The results of the present study verified the improvement in angina symptoms by CRIC. Although there were only small increases in the absolute change in MFR at 6 months in the CRIC group, the mean improvement from baseline was approximately 20%, and the RMIE decreased by approximately 10%. These changes were sufficient to induce an improvement in angina symptoms.
In addition to its impact on MFR, CRIC has been found to stimulate adenosine triphosphate-sensitive potassium channels, facilitate the expression of anti-ischemic factors such as protein kinase A and stress proteins, and augment myocardial resistance to hypoxia [47, 48]. These effects have also been linked to the alleviation of angina symptoms.
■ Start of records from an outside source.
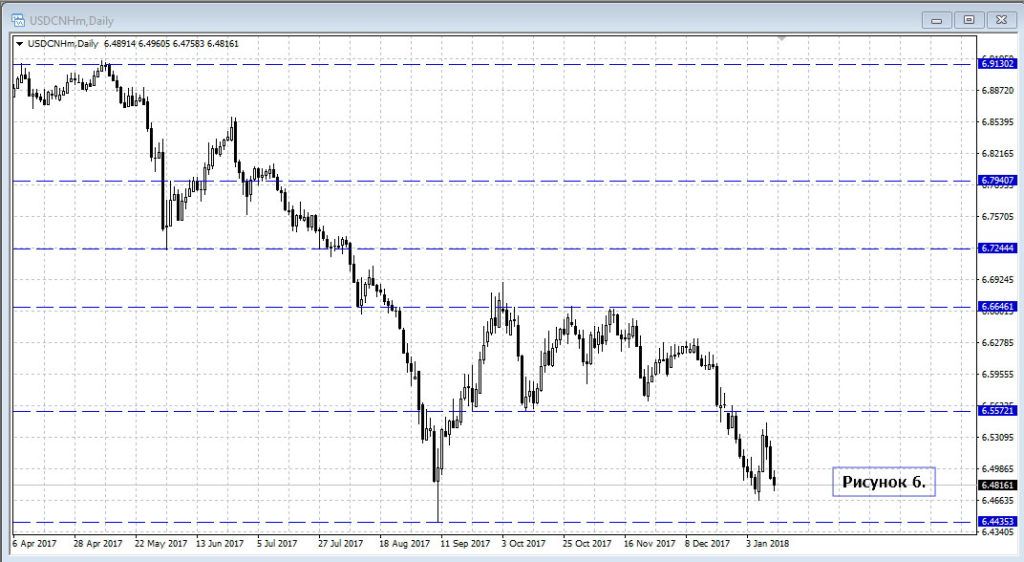Restore the USDCNHm chart window size
The height and width of the screenshot is (562, 1024).
tap(968, 19)
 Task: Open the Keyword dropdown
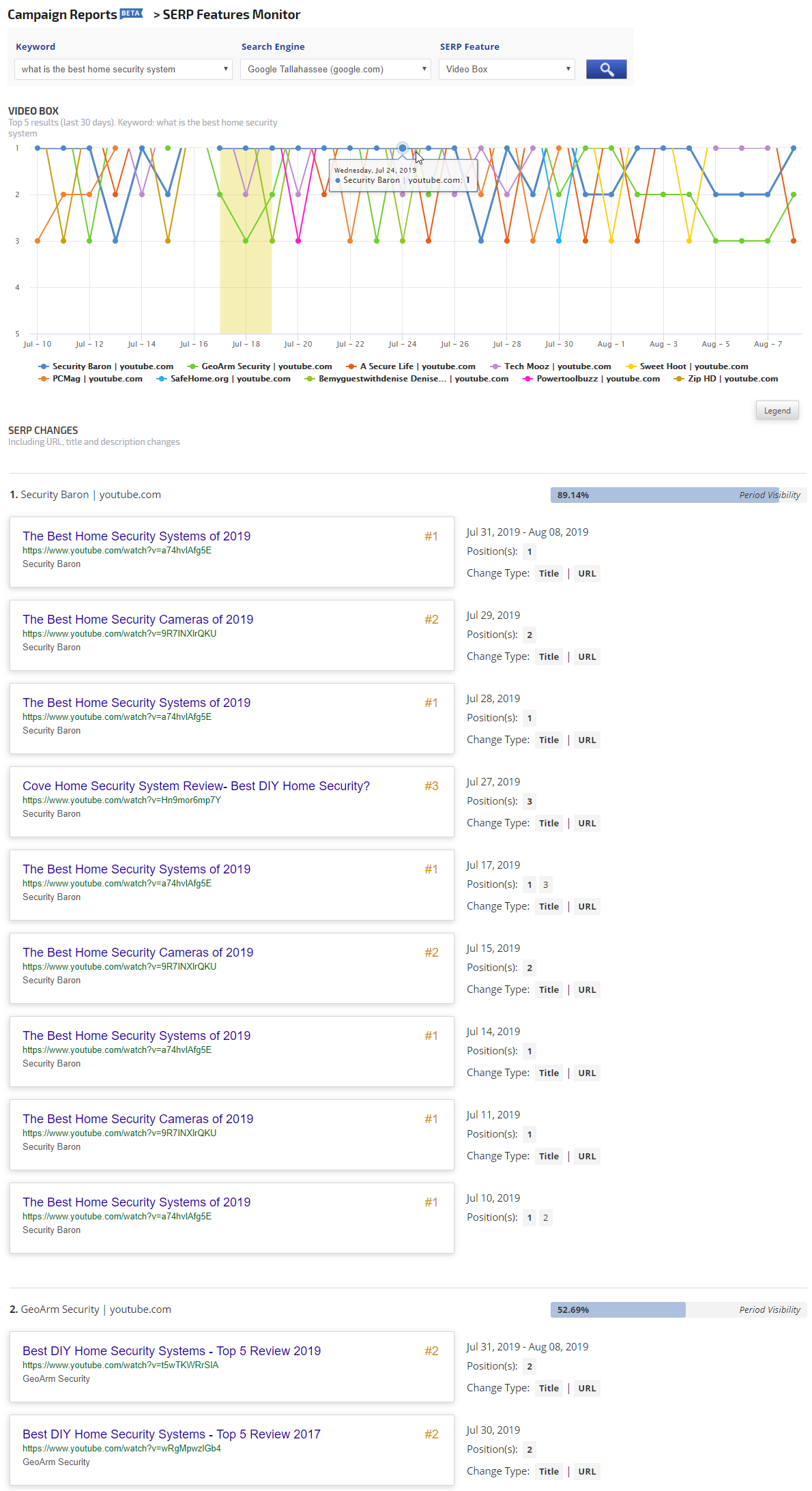point(123,69)
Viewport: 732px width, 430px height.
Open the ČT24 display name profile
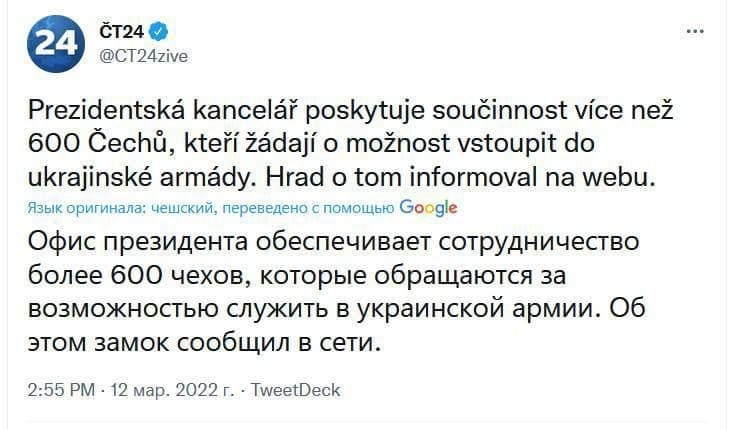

In this study, not all patients in the CRIC group had improved MFR and angina symptoms: 19 patients in the CRIC group had a decrease in MFR. Several reasons may contribute this phenomenon: (1) patients experienced rapid progression of epicardial stenosis, resulting in further reduction in blood flow. Note that 15 patients in the CRIC group in our study had an increase in CCS classification during 6-month follow-up. (2) The participants included some diabetic patients, and peripheral neuropathy due to diabetic complications may lead to nociceptive insensitivity, which can result in attenuating the effect of RIC [49, 50].
Study limitations
First, it was a single-center study, and selection bias cannot be fully avoided. Second, as a proof-of-concept trial, our principal aim was to investigated the efficacy and safety of a 6-month CRIC treatment among CSA patients. Thus, surrogate endpoint (i.e., the 6-month change of MFR) was chosen. Third, whether a long-term uninterrupted RIC is beneficial to the clinical prognosis is unknown. Our sample size was not enough to evaluate the effect of RIC on clinical cardiovascular outcomes. Further large-scale, multicenter trials with clinical outcomes as study endpoint are required. Fourth, the measurement of MFR in our study was assessed using SPECT. While positron emission tomography (PET) is generally considered to be more accurate and repeatable than SPECT [51], it is noteworthy that all SPECT scans in this study were conducted in a core laboratory and analyzed using MyoFlowQ software with corrections [52, 53], which demonstrated strong intra- and inter-observer consistency (Additional file 5: Table S1). Lastly, the mechanisms of limb RIC to protect remote organs are complex and involve a variety of traditional signaling pathways [54], which warrant more work.
Conclusions
This study demonstrated the efficacy and safety of a 6-month CRIC to improving MFR, angina symptoms, and exercise performance capacity. This effect may be induced by improving coronary microcirculation, reducing resting myocardial oxygen consumption, and enhancing myocardial resistance to an ischemia and hypoxia conditions. CRIC may be an effective, noninvasive, and cost-saving option for symptom relief in managing CSA.
Declarations
Ethics approval and consent to participate
This trial complied with the Declaration of Helsinki and was approved by the New Business and Technology Ethics Committee of Fuwai Central China Cardiovascular Hospital, Zhengzhou University (Zhengzhou, China) (2020 No.9). Each participant signed an informed consent form. The trial was registered with the Chinese Clinical Trial Registry (ChiCTR2000038649).
Consent for publication
All subjects agree to publish results that do not contain personally identifiable information.
Competing interests
The authors declare that they have no competing interests.